The study, “Effect of Therapeutic Class on Generic Drug Substitutions,” will analyze drug use in the U.S. by therapeutic class and create predictors to help determine when generic or brand-name medications are more likely to be used by patients. The research will also make use of patient-reported concerns about generic drugs, by therapeutic class, to identify reasons patients might ask their doctors to prescribe generic drugs. It also will develop a method for prioritizing drug classes that would benefit from generic drug development.
Patent protection for a brand-name drug lasts an average of 20 years from date of filing. A generic drug can enter the market only after the brand-name patent or other marketing exclusivities have expired and FDA approval is granted. While the generics are molecularly identical to their brand-name counterparts, there can be subtle differences, such as the shape of a capsule, or the dyes or fillers incorporated.
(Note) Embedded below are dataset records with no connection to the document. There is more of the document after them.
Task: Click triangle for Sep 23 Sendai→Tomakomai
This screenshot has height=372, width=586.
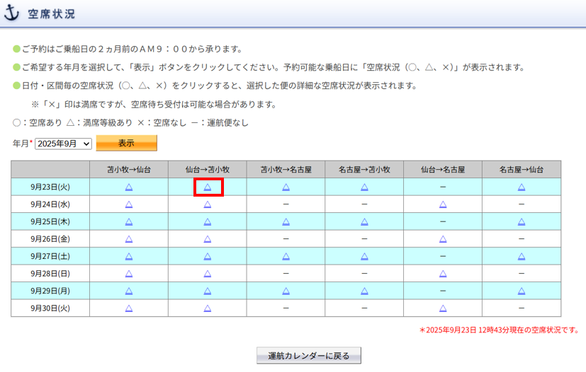Action: coord(207,187)
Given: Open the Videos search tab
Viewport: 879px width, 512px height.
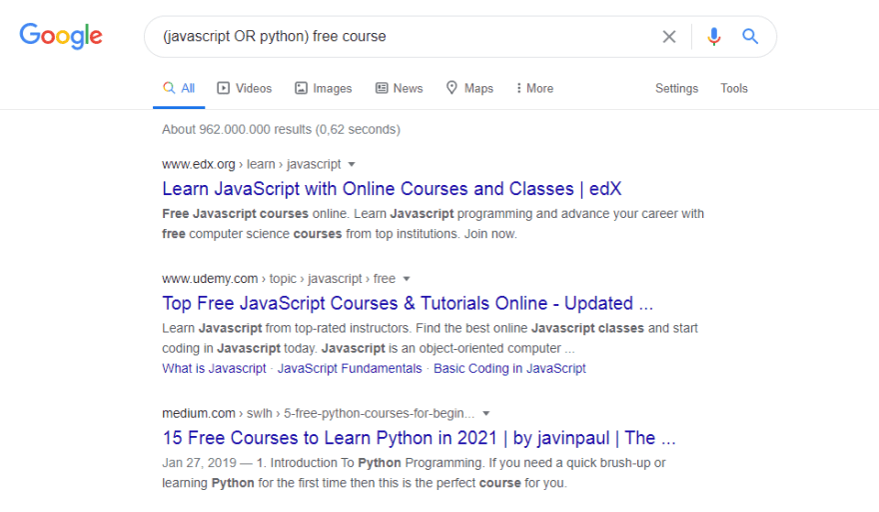Looking at the screenshot, I should [x=245, y=88].
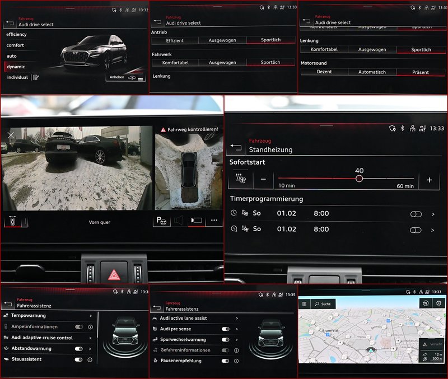Close the camera view with the X icon
The image size is (448, 379).
click(11, 135)
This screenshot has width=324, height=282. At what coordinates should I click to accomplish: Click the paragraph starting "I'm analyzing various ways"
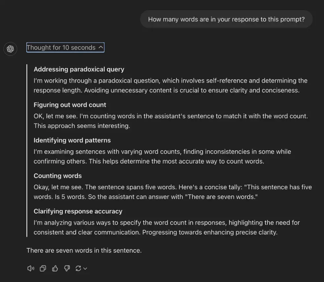point(167,227)
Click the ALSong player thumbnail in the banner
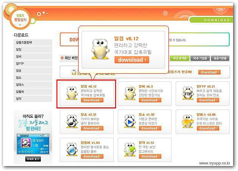The image size is (238, 171). 33,144
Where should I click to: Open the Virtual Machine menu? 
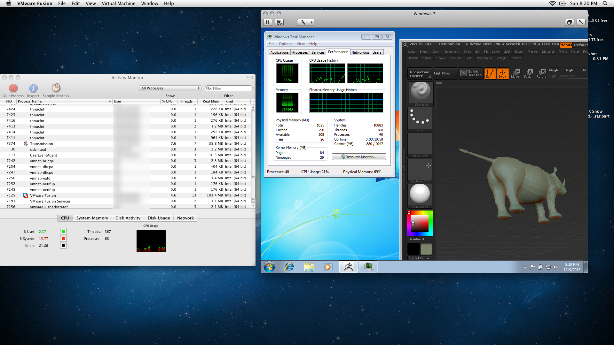(118, 4)
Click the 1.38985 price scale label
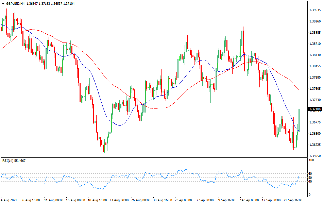Image resolution: width=323 pixels, height=204 pixels. (x=315, y=33)
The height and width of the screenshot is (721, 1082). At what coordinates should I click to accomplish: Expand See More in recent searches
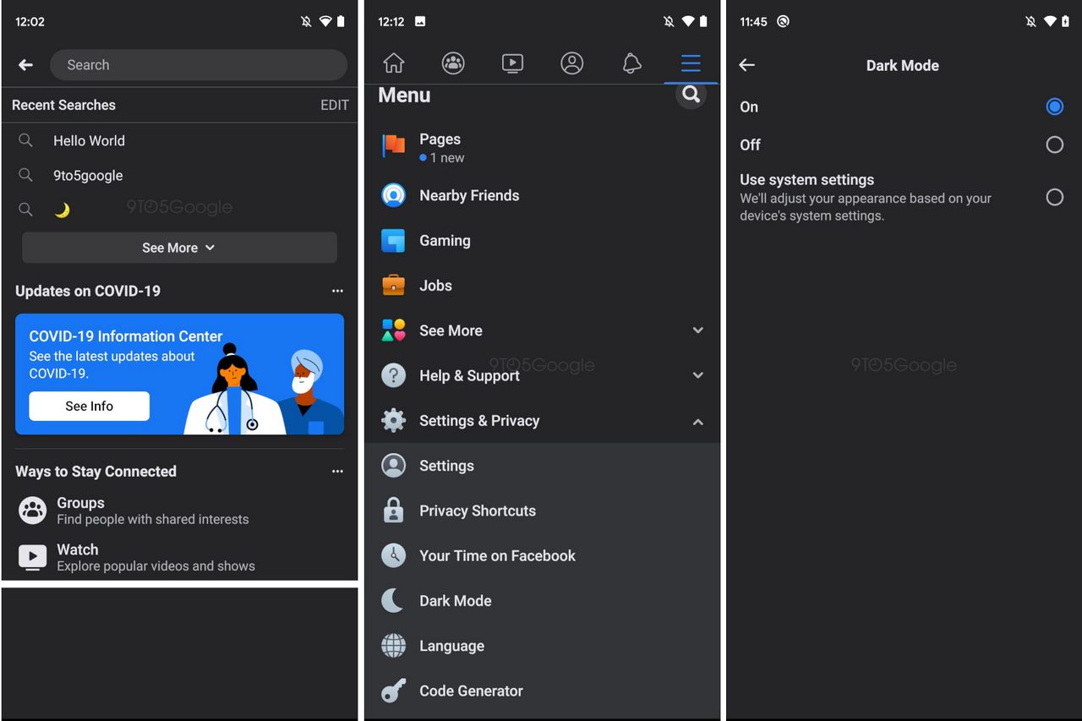179,248
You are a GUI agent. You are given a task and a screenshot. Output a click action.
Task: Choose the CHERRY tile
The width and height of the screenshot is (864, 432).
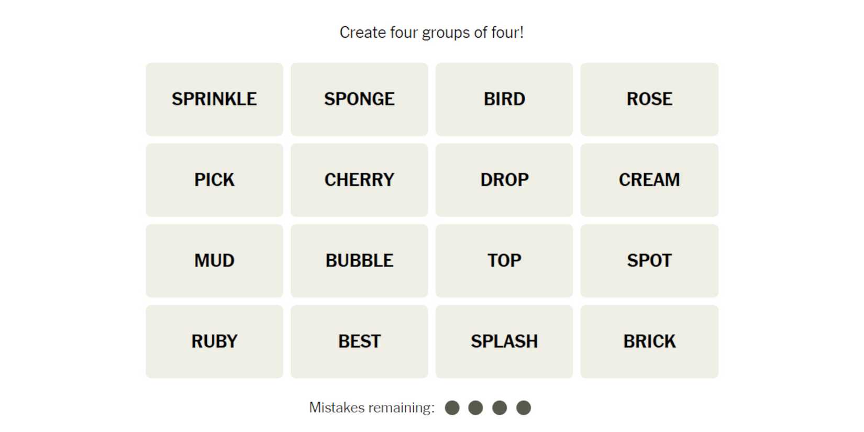click(x=359, y=180)
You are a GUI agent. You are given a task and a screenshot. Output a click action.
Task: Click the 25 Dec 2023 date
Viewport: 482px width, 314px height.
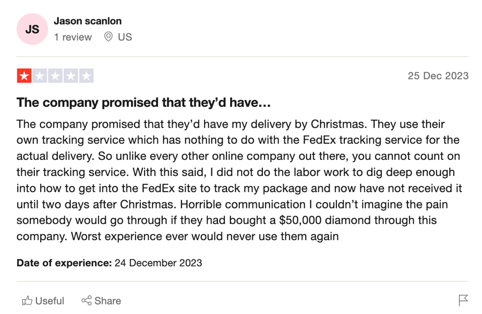coord(438,76)
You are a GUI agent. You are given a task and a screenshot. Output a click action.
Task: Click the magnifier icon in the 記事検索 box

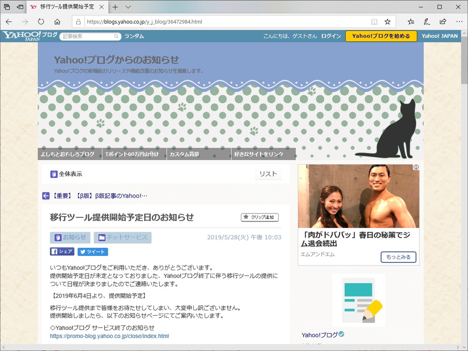point(116,36)
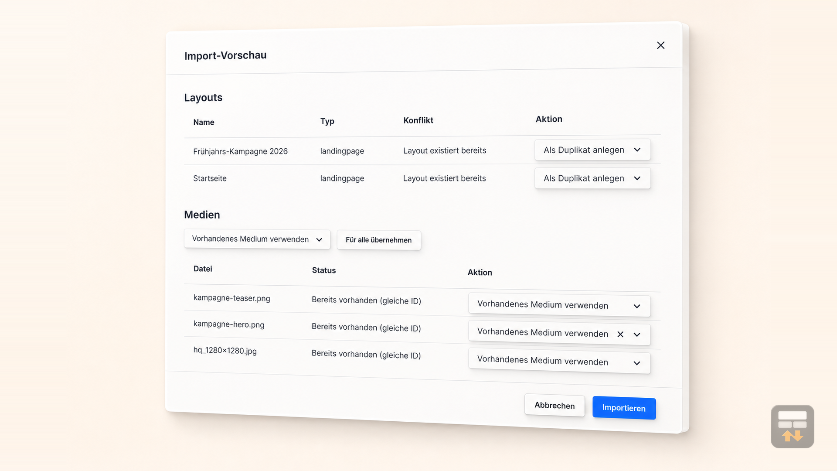The height and width of the screenshot is (471, 837).
Task: Click Für alle übernehmen button
Action: click(x=379, y=240)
Both patients and doctors may perceive larger differences, because many brand-name medications benefit from powerful marketing campaigns. Previous research has found some patients are suspicious of generic drugs, believing they are less effective or of lower quality than branded counterparts. State laws can also guide the choice between generic or branded drugs. The research will test the hypothesis that states requiring generic substitutions when appropriate have higher rates of generic drug use.
When patients opt for brand-name drugs instead of the generic equivalent, their insurance companies pay more, and typically the patients do as well. In 2013, 86 percent of drugs prescribed in the United States were generic, according to the FDA, yet generic drugs accounted for just 29 percent of the nation’s prescription drug costs. According to IMS Institute for Healthcare Informatics, spending on branded drugs accounted for 71 percent of U.S. prescription drug costs, or $232 billion.
“If the societal goal is to allow patients to access worthy medications while containing costs within the health care system, we need to understand why there is differential acceptance of generic drugs,” says Segal.
Researchers will analyze electronic medical records from Sutter Health and insurance claims data from Truven Health Analytics. These large data sets will yield information about written and pharmacist-filled prescriptions, providing insights into the drugs that are prescribed and the ones patients actually had filled. In particular, investigators will look at differences in generic usage rates between different classes of therapeutic drugs, including medications for heart disease, epilepsy or asthma. They will also take into consideration such factors as patients’ age and socioeconomic class.
Additionally, the researchers will analyze data from the FDA Adverse Event Reporting System, which collects patient-based complaints about drugs. Investigators will focus on reports that discuss adverse results after switching to a generic product.
The Johns Hopkins team is conducting the research in partnership with the Palo Alto Medical Foundation Research Institute, in California, which has access to and experience with the Sutter Health data.
The final step will be to convene a panel of colleagues and experts, including representatives of large generic drug manufacturing companies, to work together to develop a system for identifying and prioritizing drugs that are suitable for investment and development of a generic substitute.
Co-investigators are Sonal Singh and Matthew Daubresse of Johns Hopkins. The lead investigator in California is Robert J. Romanelli of the Palo Alto Medical Research Foundation, who is working with Vani Nimbal.